白河結城氏は、下総の結城氏の庶流にあたり、白河の白川城を本居城とした。鎌倉時代に、結城氏の祖の小山朝光が得た白河庄を、孫の結城祐広に与え、祐広が下向したのが白河結城氏のはじまりとされる。
祐広の跡を継いだ結城宗広は、はじめ、北条氏の忠実な家臣として南奥の政務を任されていたが、後醍醐天皇から討幕の綸旨を受けると後醍醐天皇側として、新田義貞と共に元弘3年(正慶2年、1333)、鎌倉に攻め入り、鎌倉幕府を滅ぼした。後に後醍醐天皇より下総結城氏に代わって結城氏の惣領と認められた。

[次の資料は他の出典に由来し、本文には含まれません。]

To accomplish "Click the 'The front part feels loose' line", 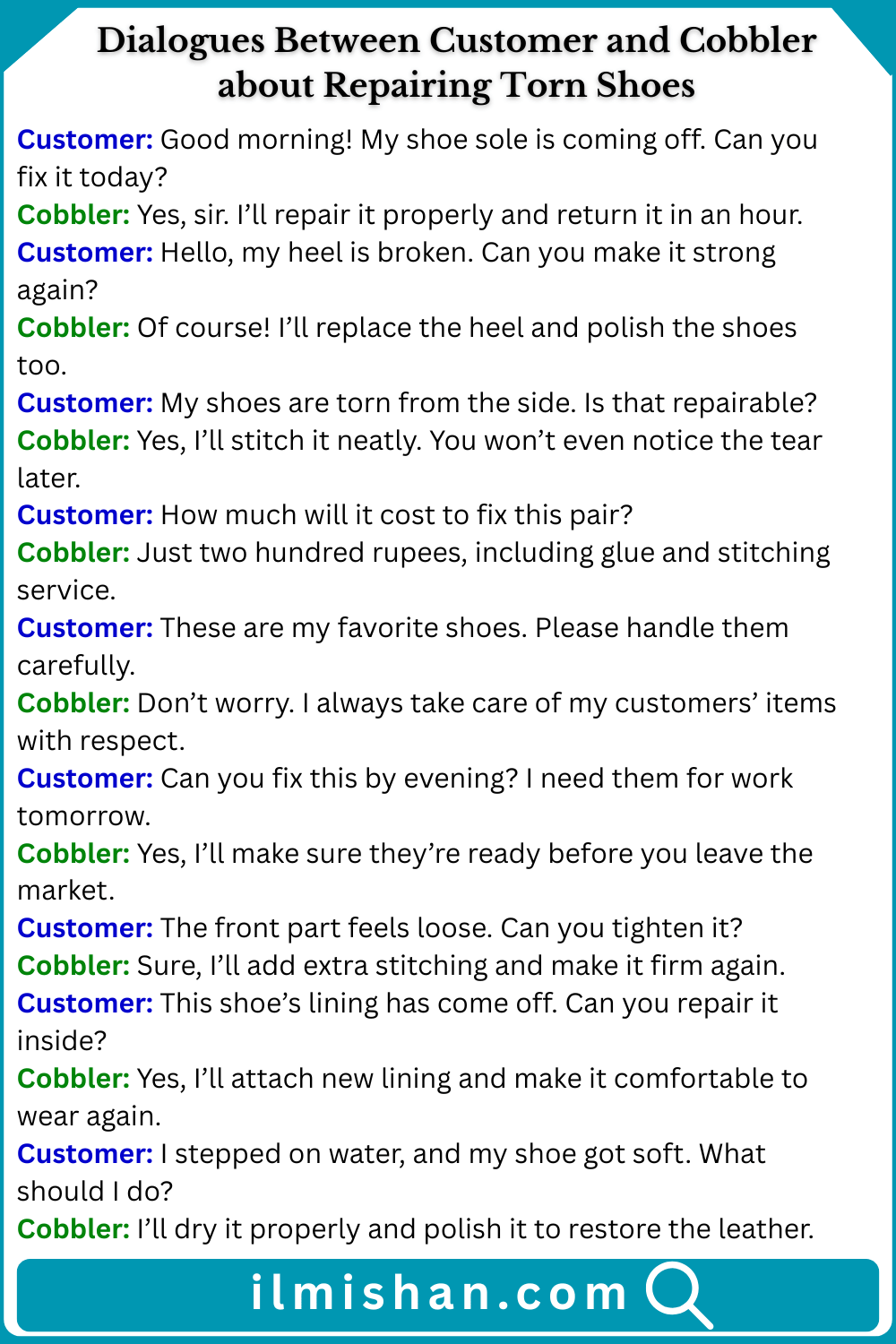I will pos(451,928).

建武の新政においては、宗広の子の結城親光は、楠正成らとともに三木一草と称される有力武士の一人となり、親光の兄の結城親朝は、奥州府の式評定衆として陸奥守北畠顕家と北畠親房父子を補佐した。
足利尊氏が、建武政権から離反し南北朝時代に入ると、宗広、親光父子は南朝方に属した。後醍醐天皇から厚い信任を受けて、北畠顕家が多賀城に入ると、諸郡奉行に任じられ、共に奥州方面の統治を任された。建武3年(1336)、足利尊氏が京都に攻め入って同地を一時支配下に置くと、北畠顕家と共に軍を率いて足利軍を攻め、京都を奪還する大功を挙げた。

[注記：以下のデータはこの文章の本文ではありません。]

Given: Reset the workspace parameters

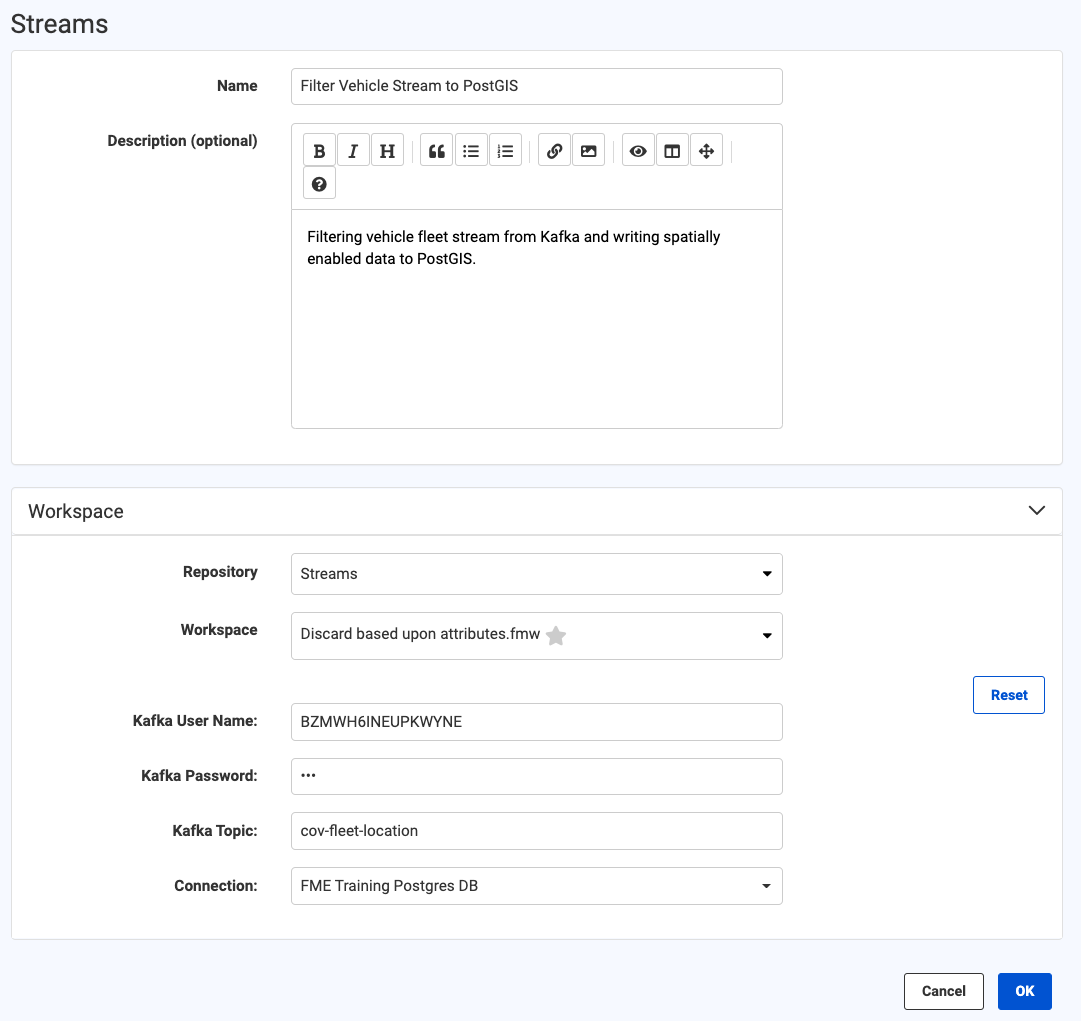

しかし、その後、九州に逃れた尊氏が再起を果たして東上して来ると、親光は、尊氏が九州から入京を果たした際に尊氏暗殺を試みて失敗して殺され、宗広は顕家と共に足利軍と戦ったが、延元3年(暦応元年、1338)、顕家は石津の戦いで高師直と戦い敗死し、軍は壊滅し宗広はかろうじて後醍醐天皇がいる吉野へと逃れた。その後、宗広は再起をはかり、北畠親房らと共に海路奥州へ向かおうとしたが、海上で遭難し、伊勢で病死した。享年70歳だったと云う。
その後、白河結城氏は、親朝が継承したが、すでに南朝方に力は無く、北朝方に転じたが次第に衰退した。戦国時代に入ると内紛が絶えず発生し、さらに佐竹氏や那須氏の侵攻を受け、天正18年(1590)豊臣秀吉の小田原攻めに参陣しなかったため奥州仕置により改易となった。